BMJ Case Reports 2012; doi:10.1136/bcr-03-2012-6018
  • Reminder of important clinical lesson

Chronic cavitating pulmonary aspergillosis with lung abscess

  1. Reena Kotecha
  1. Department of Medicine, The Lister Hospital, Stevenage, UK
  1. Correspondence to Dr Kathryn Musgrave, kathrynmusgrave{at}; kathrynpullman{at}


This is a case of chronic cavitating pulmonary aspergillosis complicated by bacterial infection in a 71-year-old gentleman. He had a history of chronic obstructive pulmonary disease (COPD; severe, Forced expiratory volume in 1 s=0.94) and was treated with Seretide and Tiotropium. Prior to this illness he had a good functional status. He presented with a 1-month history of progressive shortness of breath. Chest radiograph showed a large well-demarcated cavity in the left upper zone (figure 1). Further investigation by CT showed a large 10×10 cm cavitating lesion in the left upper lobe (figure 2). Bronchoscopy and bronchoalveolar lavage were performed and Aspergillus fumigans cultured. He had a positive Aspergillus precipitans with a titre of 1 in 16. Cultures for acid fast bacilli were negative (figure 3).

Figure 1

Presenting chest radiograph showing a large fluid-filled cavity in left upper lobe. The lungs are overinflated with emphysematous change in both lung fields.

Figure 2

Presenting thorax CT. Demonstrates a cavitating lesion on the left side of the chest measuring 10×10 cm with a thick, irregular wall and internal septations. There was a further smaller lesion in the left lower lobe of 1.2 cm. Supero-laterally to the larger lesion there is a small associated pneumothorax. Note also the general emphysematous change.

Figure 3

Post-treatment chest radiograph showing persistent cavity.

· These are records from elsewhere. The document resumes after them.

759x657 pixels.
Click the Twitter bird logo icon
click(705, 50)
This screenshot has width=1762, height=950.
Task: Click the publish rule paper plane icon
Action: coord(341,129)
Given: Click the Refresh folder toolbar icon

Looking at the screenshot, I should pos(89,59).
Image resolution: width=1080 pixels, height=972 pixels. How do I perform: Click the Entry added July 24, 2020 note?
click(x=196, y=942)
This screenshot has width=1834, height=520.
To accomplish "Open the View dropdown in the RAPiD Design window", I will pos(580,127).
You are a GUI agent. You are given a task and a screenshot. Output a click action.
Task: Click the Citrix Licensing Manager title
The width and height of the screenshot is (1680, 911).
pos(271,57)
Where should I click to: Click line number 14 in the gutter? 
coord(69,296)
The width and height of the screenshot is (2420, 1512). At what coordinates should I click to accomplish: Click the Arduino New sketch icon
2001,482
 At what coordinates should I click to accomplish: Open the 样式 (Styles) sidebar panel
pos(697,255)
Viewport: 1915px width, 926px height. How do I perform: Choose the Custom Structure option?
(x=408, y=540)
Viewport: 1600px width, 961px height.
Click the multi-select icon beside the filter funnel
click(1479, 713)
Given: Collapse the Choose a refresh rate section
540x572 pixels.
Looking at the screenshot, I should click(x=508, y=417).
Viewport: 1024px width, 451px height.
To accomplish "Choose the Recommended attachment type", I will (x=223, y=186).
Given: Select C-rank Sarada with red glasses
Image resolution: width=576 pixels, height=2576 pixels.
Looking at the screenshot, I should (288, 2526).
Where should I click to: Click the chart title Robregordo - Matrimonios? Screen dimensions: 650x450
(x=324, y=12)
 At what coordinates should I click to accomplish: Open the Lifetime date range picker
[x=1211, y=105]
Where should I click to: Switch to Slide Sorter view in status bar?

Emphysematous changes in the right upper lobe and fibrotic scarring in the left upper zone.

He was successfully treated with a combination of antifungals and antibiotics. The treatment included 13 days of Fungizone 50 mg daily with Piperacillin/Tazobactam initially. There was no clinical improvement and this was changed following microbiological advice to Ambisome 150 mg daily and Meropenem of which he received 22 days in total. Colomycin nebulisers and oral Itraconazole were then started and continued on discharge for 3 months. Treatment duration was guided by clinical recovery and C-reactive protein levels. Two years later, he remains clinically well under outpatient review. A recent chest radiograph demonstrates marked improvement.

COPD is now a recognised risk factor for chronic aspergillosis, and the diagnosis should be considered in all patients who present with an indolent history, previous pulmonary disease and a pulmonary cavity on chest radiograph.1–3


  • Competing interests None.

  • Patient consent Obtained.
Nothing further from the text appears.